Task description>
Copy the lines from the line with "You are a computer-use agent. The" up to and including the line with "click(68, 810)", keeping their instructions as they are, and shift every coordinate in the answers by adding 14 to each number.

Extracted entries>
┌──

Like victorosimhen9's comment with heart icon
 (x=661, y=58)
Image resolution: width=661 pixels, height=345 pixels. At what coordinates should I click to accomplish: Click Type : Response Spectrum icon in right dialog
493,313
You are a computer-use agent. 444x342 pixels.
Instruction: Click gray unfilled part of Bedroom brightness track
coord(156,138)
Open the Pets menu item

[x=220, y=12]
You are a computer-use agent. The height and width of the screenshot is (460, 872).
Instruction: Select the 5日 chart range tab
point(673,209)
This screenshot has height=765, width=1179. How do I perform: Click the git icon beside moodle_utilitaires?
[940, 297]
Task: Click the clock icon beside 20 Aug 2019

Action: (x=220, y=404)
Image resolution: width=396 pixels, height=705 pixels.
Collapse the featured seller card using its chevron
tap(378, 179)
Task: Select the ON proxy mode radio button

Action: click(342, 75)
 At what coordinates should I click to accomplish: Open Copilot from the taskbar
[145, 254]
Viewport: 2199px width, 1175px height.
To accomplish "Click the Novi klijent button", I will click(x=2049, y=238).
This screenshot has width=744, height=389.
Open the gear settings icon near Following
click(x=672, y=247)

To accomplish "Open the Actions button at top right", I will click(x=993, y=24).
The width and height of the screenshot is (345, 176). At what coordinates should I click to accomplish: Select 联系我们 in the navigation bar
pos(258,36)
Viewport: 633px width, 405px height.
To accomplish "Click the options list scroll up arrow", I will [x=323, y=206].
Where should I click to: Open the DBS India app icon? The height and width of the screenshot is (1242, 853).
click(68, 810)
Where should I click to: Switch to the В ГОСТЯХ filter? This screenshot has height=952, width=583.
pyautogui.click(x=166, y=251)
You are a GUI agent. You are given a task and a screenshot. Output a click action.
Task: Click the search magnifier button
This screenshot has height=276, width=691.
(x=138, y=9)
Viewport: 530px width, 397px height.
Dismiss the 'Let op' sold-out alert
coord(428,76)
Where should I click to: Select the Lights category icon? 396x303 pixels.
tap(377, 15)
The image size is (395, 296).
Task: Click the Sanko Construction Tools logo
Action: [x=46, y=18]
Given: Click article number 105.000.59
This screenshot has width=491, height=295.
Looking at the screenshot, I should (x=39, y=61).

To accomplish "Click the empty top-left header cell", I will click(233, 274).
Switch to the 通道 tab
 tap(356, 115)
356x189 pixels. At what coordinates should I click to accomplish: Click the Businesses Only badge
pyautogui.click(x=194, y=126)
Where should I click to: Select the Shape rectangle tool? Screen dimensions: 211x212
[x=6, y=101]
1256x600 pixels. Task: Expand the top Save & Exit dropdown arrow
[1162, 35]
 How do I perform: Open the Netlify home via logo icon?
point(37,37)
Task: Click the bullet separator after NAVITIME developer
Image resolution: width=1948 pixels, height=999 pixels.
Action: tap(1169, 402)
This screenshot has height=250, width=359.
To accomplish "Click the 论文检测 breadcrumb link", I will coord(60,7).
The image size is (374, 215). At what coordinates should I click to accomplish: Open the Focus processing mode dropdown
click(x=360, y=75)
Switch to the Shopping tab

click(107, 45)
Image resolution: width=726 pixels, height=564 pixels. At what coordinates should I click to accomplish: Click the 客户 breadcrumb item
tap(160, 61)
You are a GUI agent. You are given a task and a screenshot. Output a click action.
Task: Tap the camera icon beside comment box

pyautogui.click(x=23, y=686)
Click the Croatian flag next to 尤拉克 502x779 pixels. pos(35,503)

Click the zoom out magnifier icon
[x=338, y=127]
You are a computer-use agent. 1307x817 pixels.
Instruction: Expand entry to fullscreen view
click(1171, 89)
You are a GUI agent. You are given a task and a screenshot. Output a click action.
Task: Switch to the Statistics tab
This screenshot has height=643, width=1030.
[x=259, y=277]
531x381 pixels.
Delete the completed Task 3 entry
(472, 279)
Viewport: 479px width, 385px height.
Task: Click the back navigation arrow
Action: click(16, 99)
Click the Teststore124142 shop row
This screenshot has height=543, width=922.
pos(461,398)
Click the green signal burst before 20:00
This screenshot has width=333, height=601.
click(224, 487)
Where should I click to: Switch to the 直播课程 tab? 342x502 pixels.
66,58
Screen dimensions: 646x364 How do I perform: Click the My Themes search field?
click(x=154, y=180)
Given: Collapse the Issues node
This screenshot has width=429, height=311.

└──

Solution below>
You are a computer-use agent. The height and width of the screenshot is (460, 872).
Instruction: Select the 5日 chart range tab
point(687,223)
This screenshot has height=765, width=1179. How do I perform: Click the git icon beside moodle_utilitaires?
[954, 311]
Task: Click the clock icon beside 20 Aug 2019

Action: (x=234, y=418)
Image resolution: width=396 pixels, height=705 pixels.
Collapse the featured seller card using its chevron
tap(392, 193)
Task: Select the ON proxy mode radio button

Action: click(356, 89)
 At what coordinates should I click to accomplish: Open Copilot from the taskbar
[159, 268]
Viewport: 2199px width, 1175px height.
To accomplish "Click the Novi klijent button", I will click(x=2063, y=252).
This screenshot has width=744, height=389.
Open the gear settings icon near Following
click(x=686, y=261)

To accomplish "Open the Actions button at top right", I will click(x=1007, y=38).
The width and height of the screenshot is (345, 176). At what coordinates should I click to accomplish: Select 联系我们 in the navigation bar
pos(272,50)
Viewport: 633px width, 405px height.
To accomplish "Click the options list scroll up arrow", I will [x=337, y=220].
Where should I click to: Open the DBS India app icon? The height and width of the screenshot is (1242, 853).
click(82, 824)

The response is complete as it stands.